Assigned task ->
Among the lines of the data, copy those that hold "computer".

Records for the task ->

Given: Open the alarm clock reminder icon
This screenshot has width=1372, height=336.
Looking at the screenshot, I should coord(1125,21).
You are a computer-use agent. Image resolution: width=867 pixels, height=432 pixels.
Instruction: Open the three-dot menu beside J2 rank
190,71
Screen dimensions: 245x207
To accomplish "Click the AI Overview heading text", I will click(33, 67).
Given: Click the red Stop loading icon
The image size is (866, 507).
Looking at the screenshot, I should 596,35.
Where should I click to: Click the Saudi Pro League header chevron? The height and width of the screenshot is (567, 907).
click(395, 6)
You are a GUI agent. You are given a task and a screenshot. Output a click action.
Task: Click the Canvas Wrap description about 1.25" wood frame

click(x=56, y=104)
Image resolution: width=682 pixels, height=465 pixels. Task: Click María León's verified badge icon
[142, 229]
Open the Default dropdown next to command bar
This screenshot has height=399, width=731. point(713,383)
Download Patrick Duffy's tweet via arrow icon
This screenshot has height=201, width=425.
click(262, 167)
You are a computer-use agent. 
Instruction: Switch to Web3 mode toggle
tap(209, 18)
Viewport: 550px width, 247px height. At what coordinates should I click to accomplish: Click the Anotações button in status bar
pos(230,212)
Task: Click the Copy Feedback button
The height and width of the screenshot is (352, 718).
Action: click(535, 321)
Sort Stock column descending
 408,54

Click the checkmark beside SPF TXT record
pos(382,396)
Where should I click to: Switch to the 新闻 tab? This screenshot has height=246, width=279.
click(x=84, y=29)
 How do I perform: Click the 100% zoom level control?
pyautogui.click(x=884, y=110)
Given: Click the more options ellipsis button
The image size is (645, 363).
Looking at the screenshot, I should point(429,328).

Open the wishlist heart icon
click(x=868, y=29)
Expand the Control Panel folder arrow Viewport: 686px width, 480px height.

Reply ->
You are a computer-use agent. Image resolution: width=867 pixels, height=432 pixels.
You are a computer-use agent. 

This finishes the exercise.